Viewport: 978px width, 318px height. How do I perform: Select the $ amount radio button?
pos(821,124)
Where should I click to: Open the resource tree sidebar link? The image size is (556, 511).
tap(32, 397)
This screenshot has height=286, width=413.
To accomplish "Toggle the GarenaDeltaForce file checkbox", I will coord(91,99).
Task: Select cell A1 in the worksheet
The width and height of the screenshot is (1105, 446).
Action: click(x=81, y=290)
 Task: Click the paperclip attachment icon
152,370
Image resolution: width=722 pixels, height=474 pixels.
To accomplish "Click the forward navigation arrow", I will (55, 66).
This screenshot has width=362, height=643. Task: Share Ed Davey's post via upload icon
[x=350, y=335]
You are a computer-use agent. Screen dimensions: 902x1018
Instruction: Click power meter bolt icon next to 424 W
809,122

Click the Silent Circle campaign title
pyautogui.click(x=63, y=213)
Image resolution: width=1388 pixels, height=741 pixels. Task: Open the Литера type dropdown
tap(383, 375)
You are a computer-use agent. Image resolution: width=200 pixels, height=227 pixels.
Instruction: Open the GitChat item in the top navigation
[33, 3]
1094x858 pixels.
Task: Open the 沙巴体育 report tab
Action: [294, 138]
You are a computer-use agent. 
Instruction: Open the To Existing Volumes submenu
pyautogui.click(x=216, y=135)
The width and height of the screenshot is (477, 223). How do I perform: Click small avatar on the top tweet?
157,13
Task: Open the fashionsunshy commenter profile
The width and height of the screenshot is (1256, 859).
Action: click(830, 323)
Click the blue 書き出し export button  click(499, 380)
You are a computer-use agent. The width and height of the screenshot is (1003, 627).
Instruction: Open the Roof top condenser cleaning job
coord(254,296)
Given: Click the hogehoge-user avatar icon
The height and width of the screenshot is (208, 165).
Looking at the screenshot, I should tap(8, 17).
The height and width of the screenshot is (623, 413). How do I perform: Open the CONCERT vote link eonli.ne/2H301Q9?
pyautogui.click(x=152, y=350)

• • •

Extract each line from the listing that holds the word "agent".

You are a computer-use agent. Screen dimensions: 902x1018
You are a computer-use agent. Image resolution: width=200 pixels, height=227 pixels.
You are a computer-use agent. 
You are a computer-use agent. The width and height of the screenshot is (1003, 627).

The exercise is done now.